Coping with covid

As I write this, it now seems that autumn is with us with gales and blustery showers. Since lock-down at the end of March, the weather has been at least a month ahead. Most of the last 5 months has been spent in my garden.

Good grief!! Looking back through my photos over this time, I can’t believe how much has happened. I’ve built a whole new veg garden and a path, patched the clay floors and laid some land drains. With our son, Dougal, (whisked away from Bristol just before lock-down to complete his degree online) I collected some fabulous ash logs and planted spuds and peas (including mange touts), which we have now eaten along with a glorious crop of cherries.

However the main purpose of this blog was to let you know that courses are underway again. David along with his son for the first two days, made the components for a couple of chairs.

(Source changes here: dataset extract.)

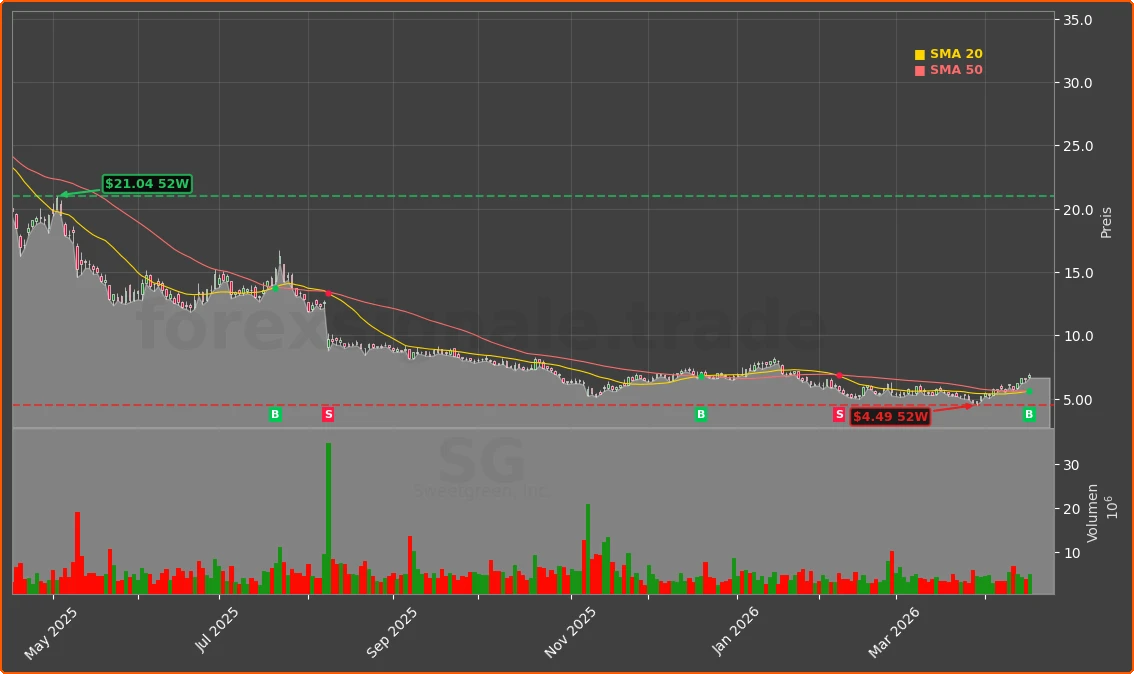Click the "S" sell marker beside the $4.49 label
The image size is (1134, 674).
pyautogui.click(x=839, y=412)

When his son had to leave, I assembled the components for one chair, then together David and I seated them with slight variants of the wavy twill pattern.

David with two lath-back chairs

By now the runner beans had turned from delicate little frost-bitten babies into giant monsters looming over my workshop demanding to be harvested every two days, then sliced, blanched and frozen to nourish us over what I am certain will be a harsh winter.

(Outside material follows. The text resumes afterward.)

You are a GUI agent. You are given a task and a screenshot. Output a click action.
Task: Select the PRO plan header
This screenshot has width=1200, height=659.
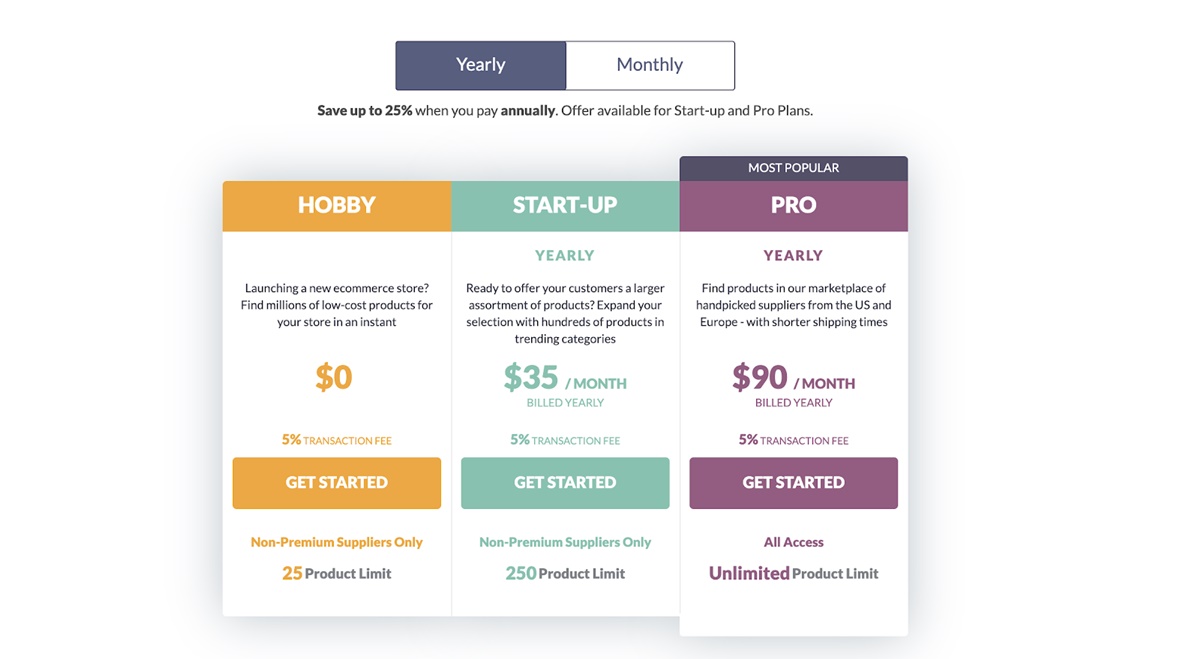794,206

The runner beans after 3 months of loving attention
The runner beans, struggling after a late frost in May

Plums, lettuce and carrots abound while the autumn raspberries are now ripening and the first apples are starting to fall.

Fine young carrots
The first of this autumn’s raspberries
Blenheim apples nearly ripe

The second course was with Suzi (a woodworking novice) and her partner Joe (an experienced furniture maker)

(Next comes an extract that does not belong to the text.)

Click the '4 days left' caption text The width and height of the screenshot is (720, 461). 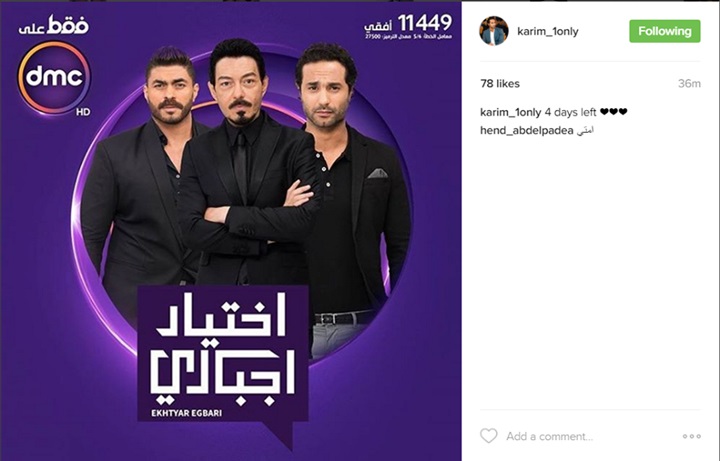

Suzi & Joe with their chairs

Although I suggest beginners (like Suzi) make a simple spindle-back chair, Joe and I agreed that he would be well-able to make a more time-consuming lath-back. I gave a little help when Suzi needed it and I also learned several wood-working tricks from Joe (like using an iron to raise the grain when wood has been squashed).

Ironing out the dents left by squeezing the frame together.

By Thursday evening they had assembled their frames so that Friday could be spent weaving their own unique variations of the wavy twill seats.

Suzi’s version of the wavy twill pattern

I have now harvested just a few of the damsons growing at the top of the garden and together with some apples, have now made a dozen jars of jam for use over the next year.

Damsons ready for jam
Damson & apple jam

I fully appreciate that compared to most people, we have been incredibly fortunate over the period dominated by covid 19. We have been able to pass our time in a beautiful rural garden, walk the local footpaths freely and continue with a creative, fulfilling way of life. What happens next year, let alone beyond that, nobody knows.

Writing this blog has reminded me of the words of the deceased chairmaker John Brown, ‘I live in a beautiful place, I work at something I love, I make enough money to live, and my demands on the world’s resources are very meagre’.

In May 2021 I shall be 70 and my relatively slowly advancing multiple sclerosis is unlikely to have diminished but I hope that I shall be able to run a full programme of courses, if only for the 20 or so people booked for this year, who I have had to disappoint because of covid 19!